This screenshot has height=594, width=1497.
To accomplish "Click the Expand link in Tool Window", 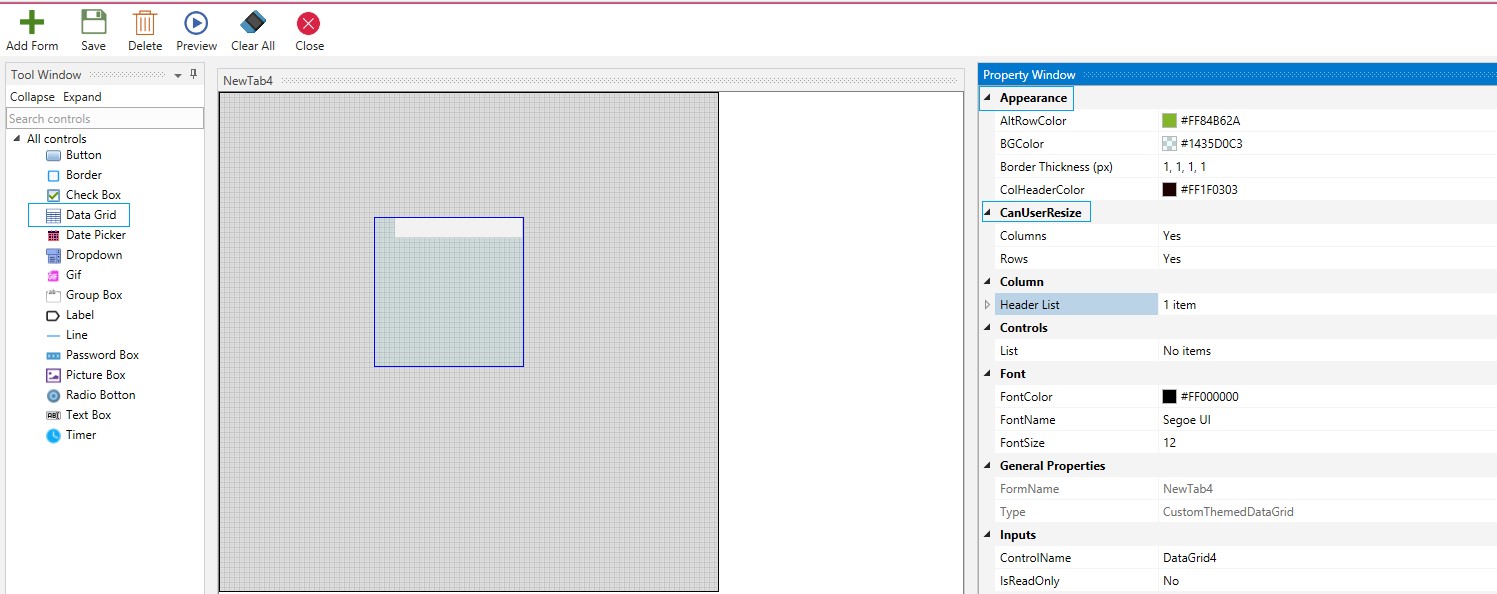I will (x=82, y=97).
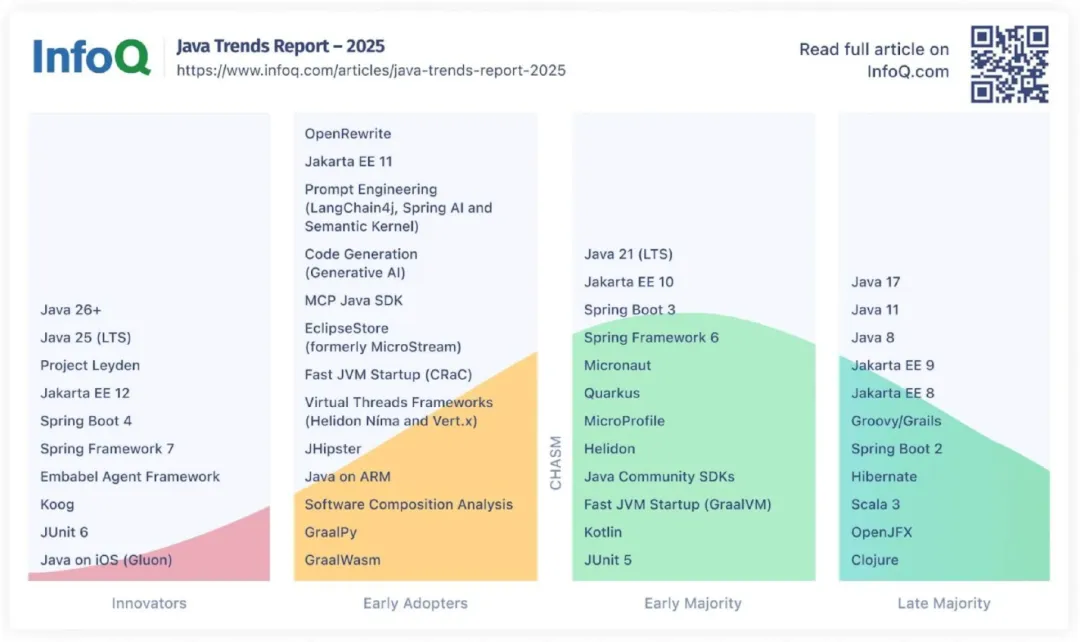Click the InfoQ logo
The image size is (1080, 642).
92,56
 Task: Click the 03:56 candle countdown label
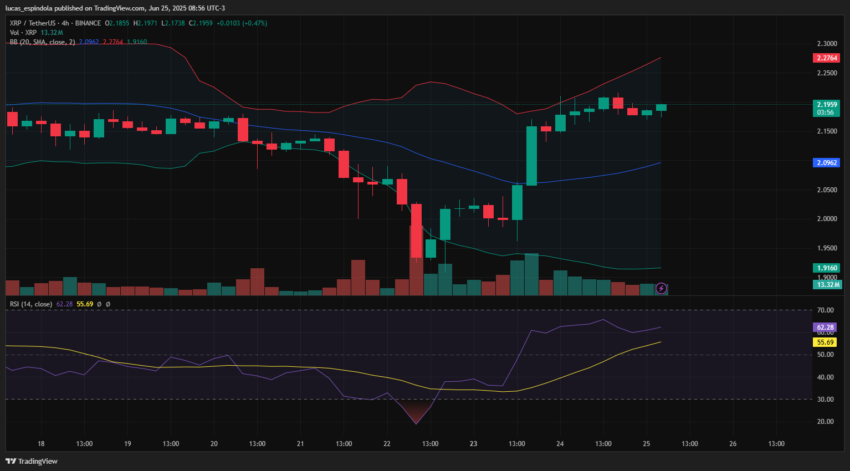[x=825, y=113]
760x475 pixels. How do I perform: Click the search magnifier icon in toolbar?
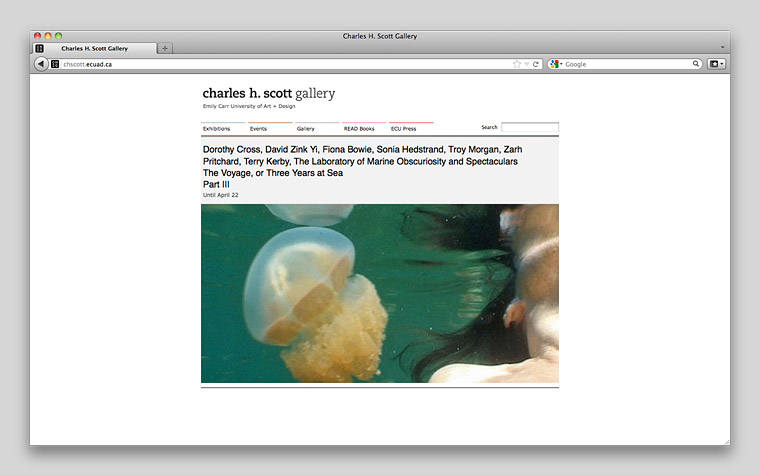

• TRY IT: Retype the lines exactly. Begin at the one that holds "Task: Click the 03:56 candle countdown label", stop at the last line of the entries above, and drop the pictures.

• WRITTEN SOLUTION:
 Task: Click the 03:56 candle countdown label
[x=825, y=113]
760x475 pixels. How do I perform: Click the search magnifier icon in toolbar?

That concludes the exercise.